It's that time of year again, and all around the U.S., Americans are roasting the turkeys, decking the halls, and shouting the age-old cry:
"Mom and Dad are on the way -- hide the booze!"
Yes, the folks are coming to spend time with you for the holidays. Aren't you glad? This means you need to get rid of the many items in your house that they disapprove of: alcohol, prescriptions, stacks of cash -- you know, all the things that make life worth living.
To that end, we here at the Center for Holiday Happiness have come up with 10 Things to Hide When Your Parents Visit for the Holidays, a definitive list to use at Thanksgiving, Christmas, or just anytime the folks come to town.

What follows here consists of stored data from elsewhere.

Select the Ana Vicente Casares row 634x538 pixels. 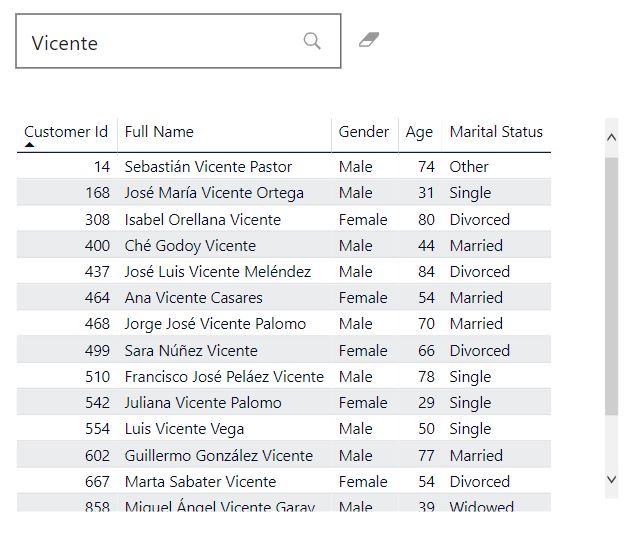coord(194,298)
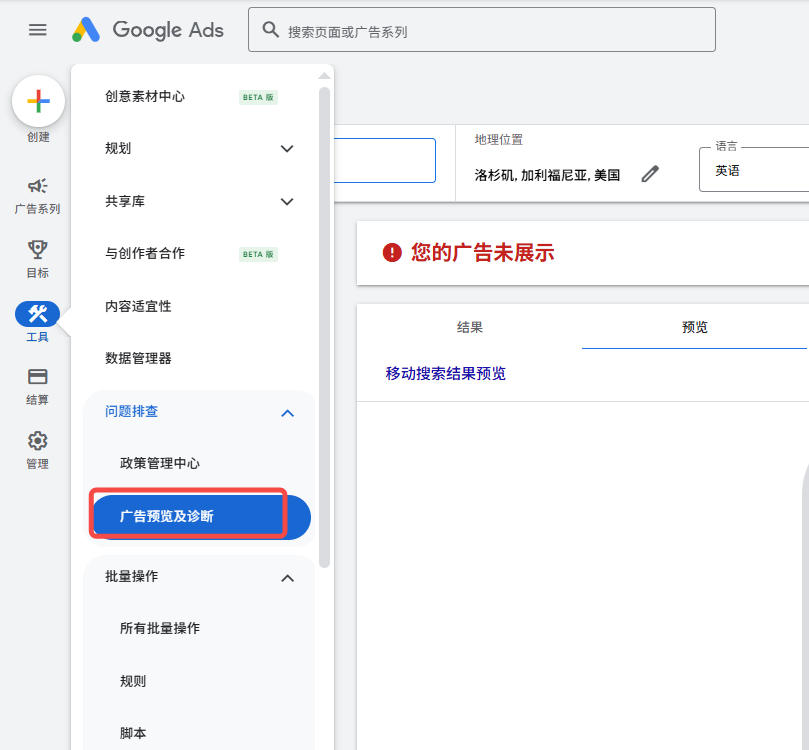Collapse the 批量操作 section
Screen dimensions: 809x750
(x=287, y=577)
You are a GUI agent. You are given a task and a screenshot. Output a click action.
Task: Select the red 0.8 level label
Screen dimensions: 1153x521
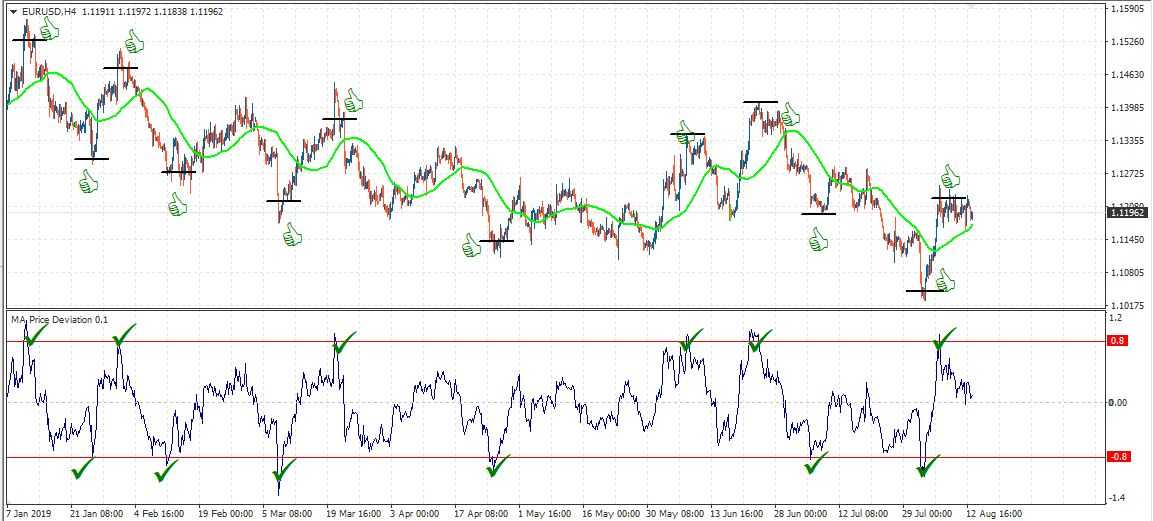pos(1118,341)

Grab the beer from the fridge, the vodka from the freezer, the wine from the pantry -- there is no merriment when parents visit, no. Silent judgment. That's the order of the day.
The best place to stash the hooch? Way back in the closet or under the bed. Far enough away from prying eyes, but still close enough to take a swig if you need it.
And you will need it.
Now, you may have folks who are cool enough to chill out and have a drink with you. If so, you should know two things: 1) You are a lucky bastard; and 2) The rest of us hate you.

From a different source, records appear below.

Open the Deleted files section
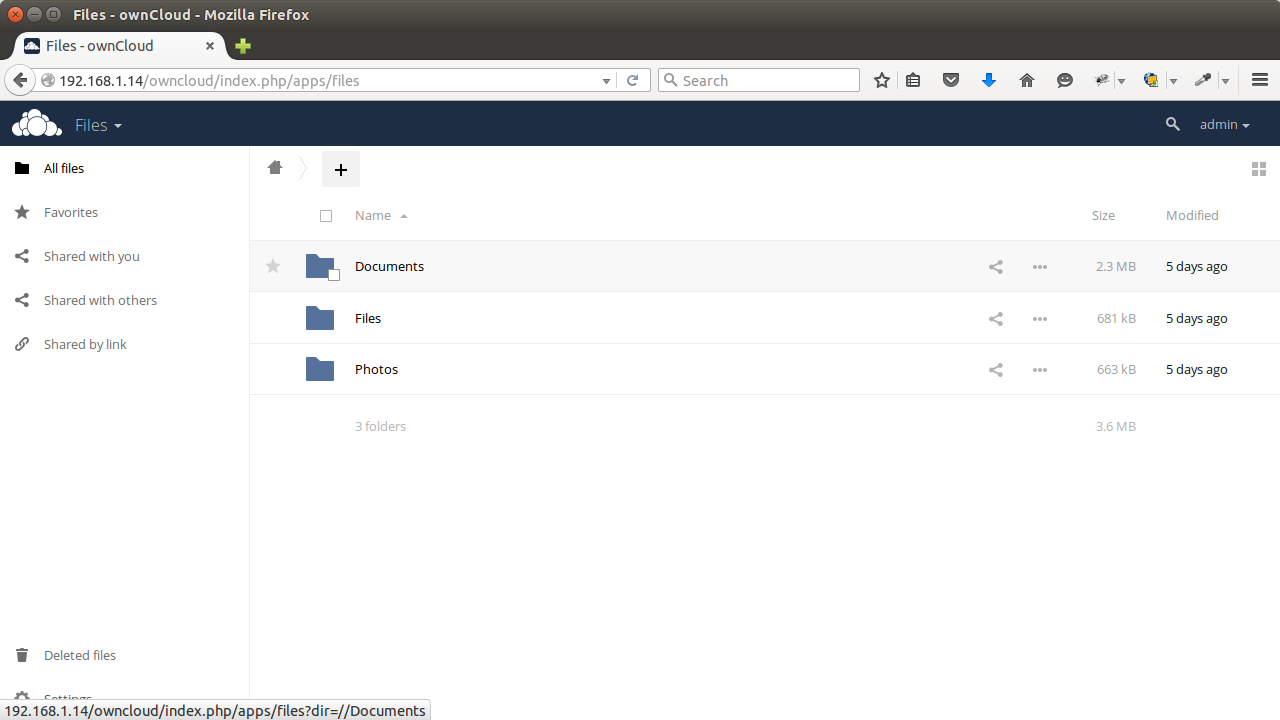Viewport: 1280px width, 720px height. pos(79,655)
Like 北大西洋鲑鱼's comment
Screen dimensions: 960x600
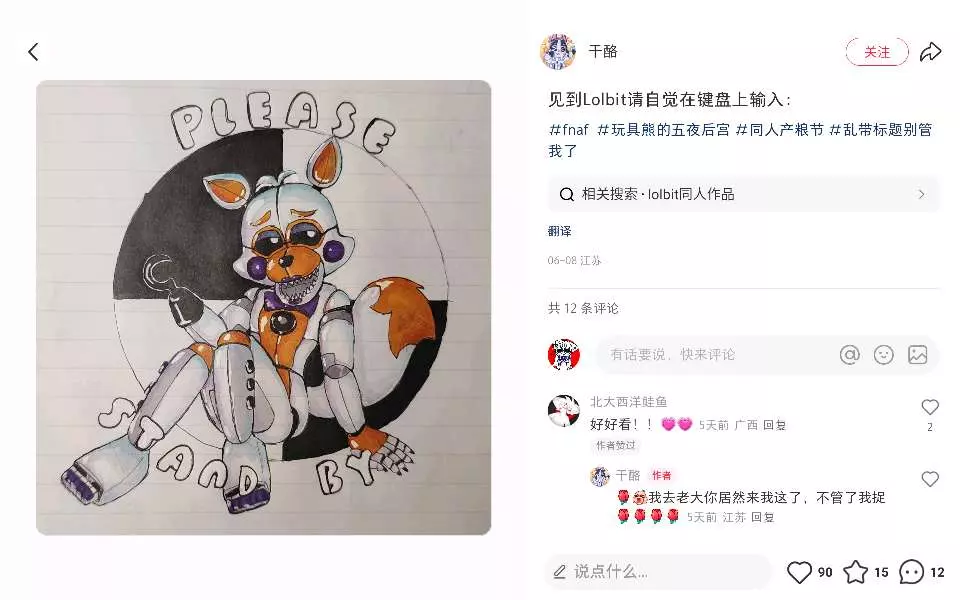[930, 407]
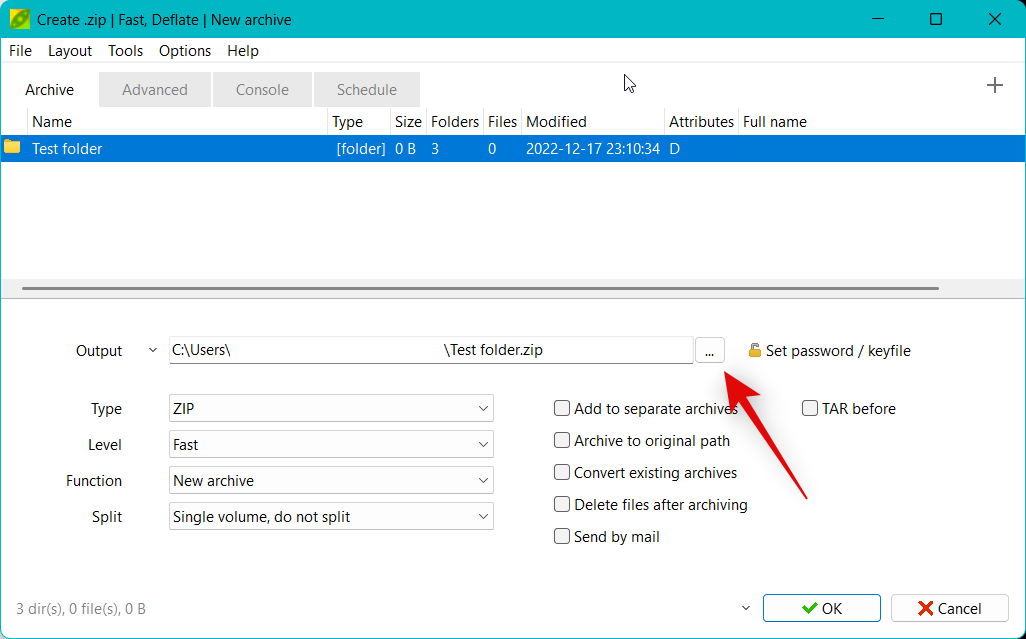Screen dimensions: 1026x639
Task: Expand the Output chevron menu
Action: coord(152,351)
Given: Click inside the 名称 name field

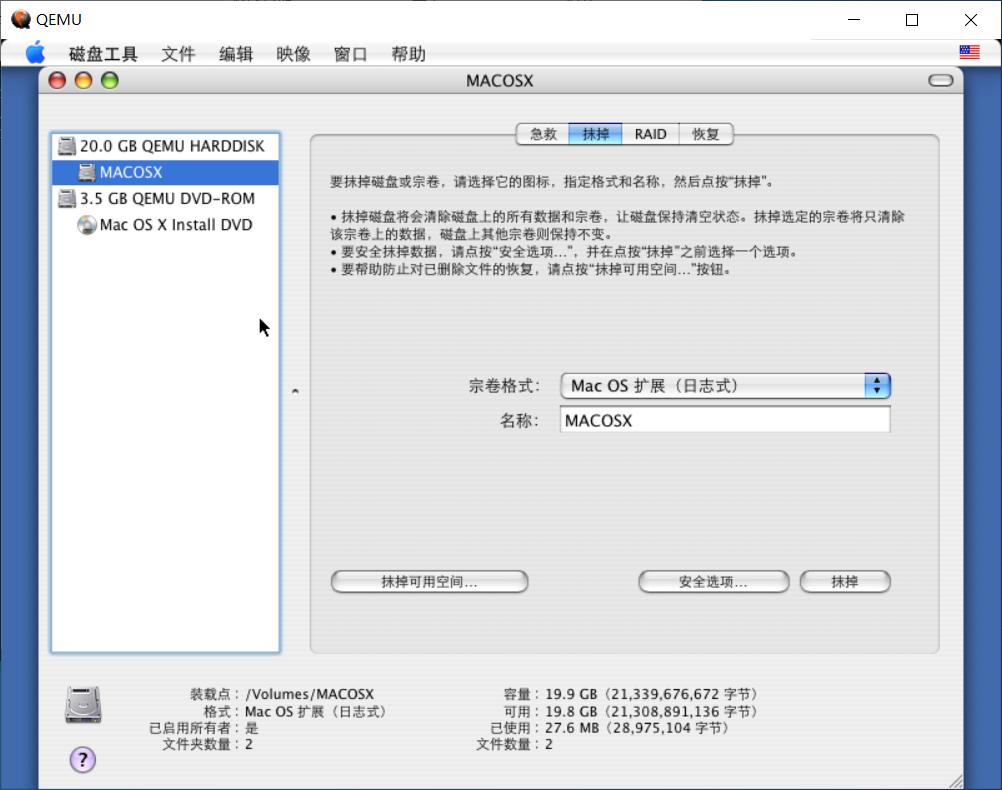Looking at the screenshot, I should (725, 420).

Your antidepressants, your sleep aids, your anti-anxiety pills -- anything that keeps you from jumping off a bridge or strangling someone. Yeah. Stash those suckers pronto. But take it from us here at the Center for Holiday Happiness: Remember where you put them. We hid a box of scripts in 2007 that we still haven't found, and we miss it.

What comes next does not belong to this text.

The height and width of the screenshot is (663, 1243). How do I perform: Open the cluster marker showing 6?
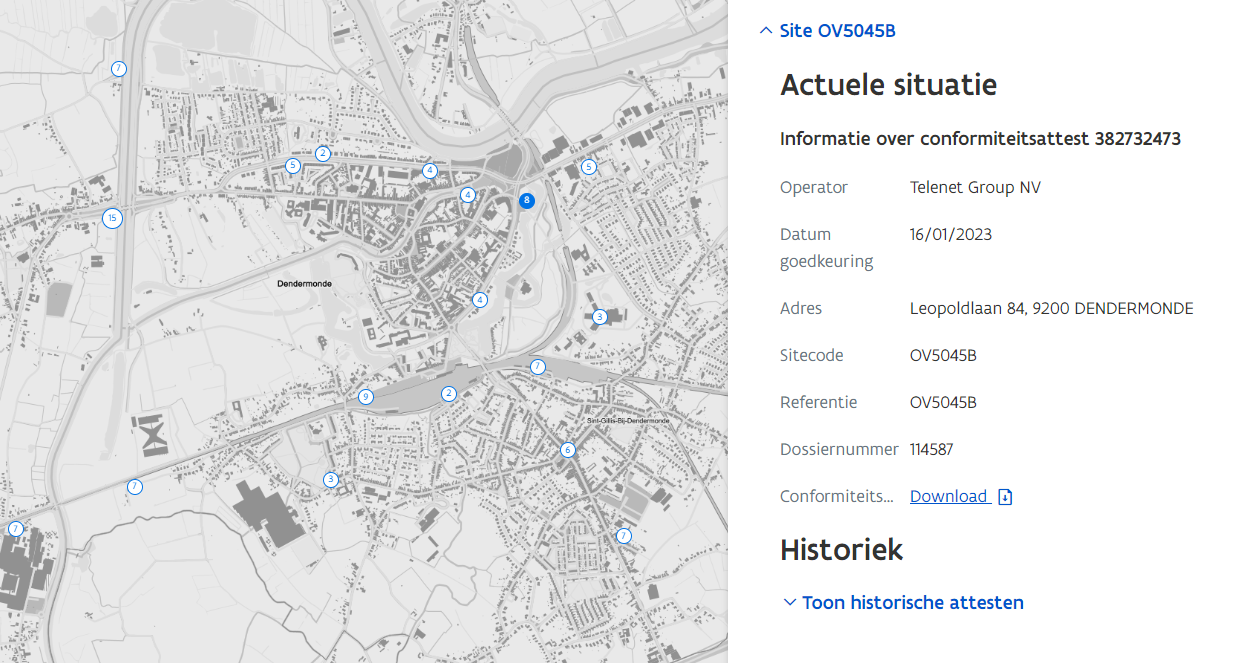[x=568, y=450]
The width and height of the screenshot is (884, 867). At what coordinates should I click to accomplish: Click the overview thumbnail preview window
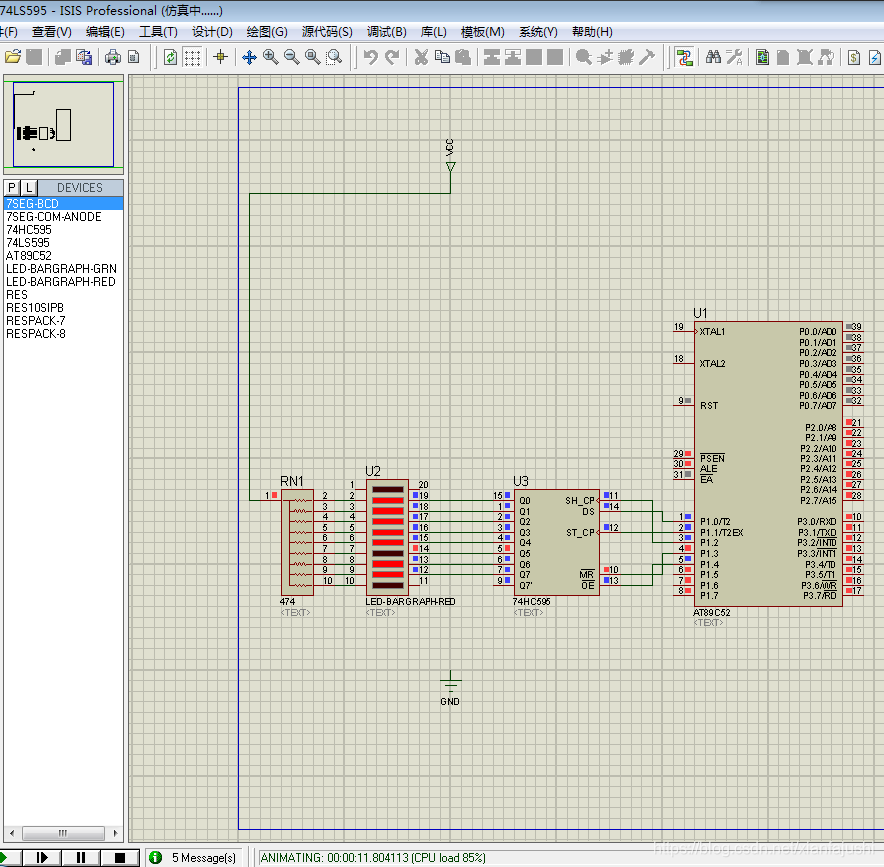point(63,124)
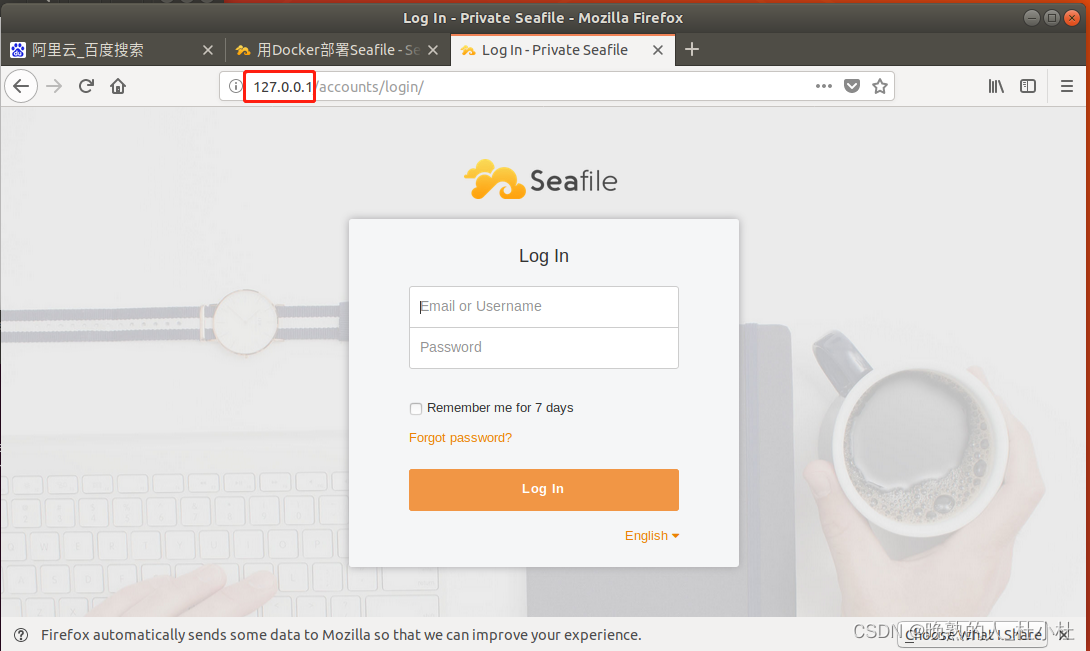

Your mother is a kind, sweet, loving woman. She is also a raging kleptomaniac, at least when it comes to photographs of the grandchildren. Though you give her plenty of photos, she cannot restrain herself from raiding the albums when you're not looking, and when she goes home, you're left with page after page of empty slots where the kids' images used to be.
But if you try to take your own baby pictures from her house?
She will cut you. No questions asked.
7. Stuff you stole from them
People of a certain age end up with a lot of crap, so most older parents have three of everything. Except in the case of baby pictures, mothers and fathers are a generous lot, and anyway, will they really miss what you took? The cordless drill, the record player, the 2005 Buick LeSabre? We think not, but best to tuck these things away until they leave.
6. Credit card bills/Past-due notices/All your mail
Your mom and dad warned you not to get those credit cards. Your mom and dad warned you not to buy that sports car. Your mom and dad warned you not to . . .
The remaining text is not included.